Report it privately to mario@legioncodeinc.com. Include:
- What the vulnerability is and the impact you think it has
- Steps to reproduce, or a proof of concept
- Affected version, commit, or component (daemon, CLI, MCP server, a specific harness, embeddings)
- Any suggested fix if you have one
You'll get an acknowledgment within 3 business days. We'll confirm the issue, work a fix, and keep you posted on progress.
We follow coordinated disclosure. Once a fix is ready and released, we'll credit you for the report unless you'd rather stay anonymous. Please give us a reasonable window to ship the fix before you disclose publicly.

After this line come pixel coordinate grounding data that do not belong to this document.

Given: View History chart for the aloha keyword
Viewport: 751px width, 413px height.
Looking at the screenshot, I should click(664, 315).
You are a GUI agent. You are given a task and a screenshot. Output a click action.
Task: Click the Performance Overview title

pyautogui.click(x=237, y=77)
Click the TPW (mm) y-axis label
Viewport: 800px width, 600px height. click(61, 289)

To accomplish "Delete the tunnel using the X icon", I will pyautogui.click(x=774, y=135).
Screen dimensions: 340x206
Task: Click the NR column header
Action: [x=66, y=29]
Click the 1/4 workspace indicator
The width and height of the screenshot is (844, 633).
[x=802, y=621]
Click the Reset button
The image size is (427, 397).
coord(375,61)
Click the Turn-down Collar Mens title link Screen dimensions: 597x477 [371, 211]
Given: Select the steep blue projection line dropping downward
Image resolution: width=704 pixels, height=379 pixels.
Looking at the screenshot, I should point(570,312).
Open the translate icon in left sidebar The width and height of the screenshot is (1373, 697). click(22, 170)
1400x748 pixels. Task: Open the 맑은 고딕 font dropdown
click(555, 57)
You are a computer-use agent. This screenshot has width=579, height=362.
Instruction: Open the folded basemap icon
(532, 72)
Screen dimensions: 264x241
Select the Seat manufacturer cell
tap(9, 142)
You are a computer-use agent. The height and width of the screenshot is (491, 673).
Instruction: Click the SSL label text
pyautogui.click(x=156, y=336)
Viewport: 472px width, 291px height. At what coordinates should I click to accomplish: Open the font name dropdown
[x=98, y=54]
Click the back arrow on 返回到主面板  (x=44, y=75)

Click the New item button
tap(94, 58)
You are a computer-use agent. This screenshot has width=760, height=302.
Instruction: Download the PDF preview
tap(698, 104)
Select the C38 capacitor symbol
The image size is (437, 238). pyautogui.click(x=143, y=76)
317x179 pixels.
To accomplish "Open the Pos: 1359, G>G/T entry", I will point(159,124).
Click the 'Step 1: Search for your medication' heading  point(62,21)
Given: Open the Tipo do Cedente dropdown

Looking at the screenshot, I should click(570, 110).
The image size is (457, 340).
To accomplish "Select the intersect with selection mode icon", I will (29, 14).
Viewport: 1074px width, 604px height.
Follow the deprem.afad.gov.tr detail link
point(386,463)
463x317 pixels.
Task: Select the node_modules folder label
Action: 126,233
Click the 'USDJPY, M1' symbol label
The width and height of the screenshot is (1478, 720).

Honeycomb is pre-release. Security fixes land on the latest main and the most recent release only. There is no back-porting to older versions until the project hits a stable line.
| Version | Supported |
|---|---|
latest main |
yes |
| older releases | no |
In scope: the daemon, the honeycomb CLI, the MCP server, the harness clients, the embeddings daemon, and the SDK in this repository.
Out of scope: vulnerabilities in third-party dependencies (report those upstream), and anything requiring a compromised host or physical access to the machine. The daemon binds loopback only by design, so report any path that exposes it beyond the local machine.